Now, for a consumer who owns an AppleTV, the fact that they can rent movies directly from their TV without having to drive to the video store is pretty handy. For the rest of us that are more digital media savvy, it is absolutely amazing to me that Big Media is so out of touch with their customers that they would do this to them.
Now, let’s look at the reality:
- Having two competing HD formats is bad for consumers. — Lots of people have either Playstation 3’s, Xbox 360’s, Tivo HD’s, and relatively modern computers. Why are we wasting shelf space with physical discs where some movies are in one format and other movies are in another format. Digital 720p/1080p movies should be Big Media’s biggest push right now, and it’s not. Lost money, right there, lying on the floor.

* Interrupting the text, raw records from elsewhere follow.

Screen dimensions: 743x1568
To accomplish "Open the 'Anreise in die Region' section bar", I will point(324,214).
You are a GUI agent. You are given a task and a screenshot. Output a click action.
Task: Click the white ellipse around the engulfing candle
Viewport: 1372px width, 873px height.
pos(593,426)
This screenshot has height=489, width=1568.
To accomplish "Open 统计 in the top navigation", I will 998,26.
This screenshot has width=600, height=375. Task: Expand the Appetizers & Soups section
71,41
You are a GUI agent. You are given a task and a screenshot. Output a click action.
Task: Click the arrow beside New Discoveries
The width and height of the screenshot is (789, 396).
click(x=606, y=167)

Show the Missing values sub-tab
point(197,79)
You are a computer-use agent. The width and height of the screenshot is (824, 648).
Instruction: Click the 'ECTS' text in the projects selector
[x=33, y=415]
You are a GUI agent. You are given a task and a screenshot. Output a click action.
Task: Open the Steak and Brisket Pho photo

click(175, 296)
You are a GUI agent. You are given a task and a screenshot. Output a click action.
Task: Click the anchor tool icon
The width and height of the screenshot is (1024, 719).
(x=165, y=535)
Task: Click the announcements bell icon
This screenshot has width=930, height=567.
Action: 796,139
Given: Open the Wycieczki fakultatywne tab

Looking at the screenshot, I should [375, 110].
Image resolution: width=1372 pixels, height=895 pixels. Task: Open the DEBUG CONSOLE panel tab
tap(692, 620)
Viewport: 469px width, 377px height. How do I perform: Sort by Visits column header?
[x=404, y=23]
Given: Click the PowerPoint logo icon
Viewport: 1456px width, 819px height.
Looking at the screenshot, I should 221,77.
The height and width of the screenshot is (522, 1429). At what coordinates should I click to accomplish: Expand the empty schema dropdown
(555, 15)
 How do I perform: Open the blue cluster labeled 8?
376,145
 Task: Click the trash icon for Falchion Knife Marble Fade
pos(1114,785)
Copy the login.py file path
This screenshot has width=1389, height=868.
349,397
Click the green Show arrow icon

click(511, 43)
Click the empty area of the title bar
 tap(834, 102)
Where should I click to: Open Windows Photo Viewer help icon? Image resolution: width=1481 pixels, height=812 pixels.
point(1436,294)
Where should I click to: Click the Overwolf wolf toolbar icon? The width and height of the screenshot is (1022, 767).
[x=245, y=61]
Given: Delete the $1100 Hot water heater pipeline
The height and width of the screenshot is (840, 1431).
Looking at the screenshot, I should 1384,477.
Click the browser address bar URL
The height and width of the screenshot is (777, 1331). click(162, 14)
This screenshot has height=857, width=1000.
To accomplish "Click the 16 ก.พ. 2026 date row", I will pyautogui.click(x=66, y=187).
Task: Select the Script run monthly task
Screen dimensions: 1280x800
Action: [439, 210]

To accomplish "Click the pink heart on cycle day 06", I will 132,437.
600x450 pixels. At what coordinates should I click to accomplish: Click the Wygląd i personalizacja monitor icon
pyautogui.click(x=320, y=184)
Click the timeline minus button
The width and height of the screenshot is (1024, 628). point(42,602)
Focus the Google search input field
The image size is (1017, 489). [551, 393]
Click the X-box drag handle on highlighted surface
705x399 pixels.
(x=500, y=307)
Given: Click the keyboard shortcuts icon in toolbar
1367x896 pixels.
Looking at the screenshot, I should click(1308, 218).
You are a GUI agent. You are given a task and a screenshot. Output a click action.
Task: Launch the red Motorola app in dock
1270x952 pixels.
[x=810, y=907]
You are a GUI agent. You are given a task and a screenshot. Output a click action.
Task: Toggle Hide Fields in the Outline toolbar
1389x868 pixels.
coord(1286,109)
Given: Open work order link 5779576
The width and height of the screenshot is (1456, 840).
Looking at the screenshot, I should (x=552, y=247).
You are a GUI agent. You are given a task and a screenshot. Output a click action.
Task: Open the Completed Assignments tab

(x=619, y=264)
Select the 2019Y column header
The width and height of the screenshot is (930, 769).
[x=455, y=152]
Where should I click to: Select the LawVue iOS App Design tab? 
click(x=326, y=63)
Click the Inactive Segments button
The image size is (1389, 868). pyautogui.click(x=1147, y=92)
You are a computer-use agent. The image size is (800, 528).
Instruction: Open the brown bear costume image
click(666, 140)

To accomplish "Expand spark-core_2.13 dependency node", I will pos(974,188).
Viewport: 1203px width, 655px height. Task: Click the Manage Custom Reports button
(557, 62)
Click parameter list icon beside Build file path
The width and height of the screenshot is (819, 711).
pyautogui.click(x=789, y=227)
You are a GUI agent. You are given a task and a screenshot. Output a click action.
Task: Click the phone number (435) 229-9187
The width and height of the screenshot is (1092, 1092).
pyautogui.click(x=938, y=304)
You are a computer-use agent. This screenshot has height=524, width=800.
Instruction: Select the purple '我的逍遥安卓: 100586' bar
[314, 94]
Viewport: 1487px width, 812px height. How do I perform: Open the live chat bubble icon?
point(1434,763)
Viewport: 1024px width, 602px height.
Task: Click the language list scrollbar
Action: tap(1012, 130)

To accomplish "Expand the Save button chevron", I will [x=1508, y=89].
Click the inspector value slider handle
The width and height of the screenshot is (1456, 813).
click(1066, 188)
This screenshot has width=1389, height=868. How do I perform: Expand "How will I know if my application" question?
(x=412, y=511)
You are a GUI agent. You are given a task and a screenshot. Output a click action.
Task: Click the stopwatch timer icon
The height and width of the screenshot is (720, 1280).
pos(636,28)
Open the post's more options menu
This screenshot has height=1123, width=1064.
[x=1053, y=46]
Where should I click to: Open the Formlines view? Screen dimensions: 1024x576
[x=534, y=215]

- Having insane DRM restrictions hurts consumers. — Why waste the time with heavily DRM-laden content, when I can just get DRM-free HD content from the darker places on the internet (the “DarkNets”)? After reading about how this guy’s Netflix downloads wouldn’t play because of the monitor he was using, you can bet I’ll never use the Netflix service, Amazon Unbox, or Windows Vista… EVER. I’ll just download content from the DarkNets because the currently-legal-yet-ridiculously-broken models for digital media suck for consumers.
- The DRM used by the Blu-ray and HDDVD formats has already been broken. — It’s only a matter of time before more people buy HDDVD and/or Blu-ray drives for their computers, crack the DRM on movies they rent, and post those consumer-friendly files on the internet. That business model (give away good stuff for free) is far more effective — and will ramp up faster — than either Blu-ray or HDDVD will in the marketplace.
Now, here’s my proposal: What if, instead of causing consumers grief with ridiculous restrictions on HD content, what if there was a way to monetize the flow of this content across the internet? Where money was made, not by restricting the content beyond belief, nor by forcing people to drive down to their local Walmart store and purchase a physical box with a physical disc, but by monetizing the free flow of the content. The more the content flows, and the more people who share HD movies over P2P, the more money is made.
What would that world look like? Consumers would certainly be happier because they could get whatever they wanted, whenever they wanted it. Labels and Studios would be happy because they’d be making more money than ever before by embracing this new model. Everyone wins, right?
All I’ll say is this: WarpShare. Keep your eyes and ears open folks. More information is coming soon.
Oh, and for anyone keeping track of the current score, Piracy is beating Legal Solutions: 489,672,211,642–0.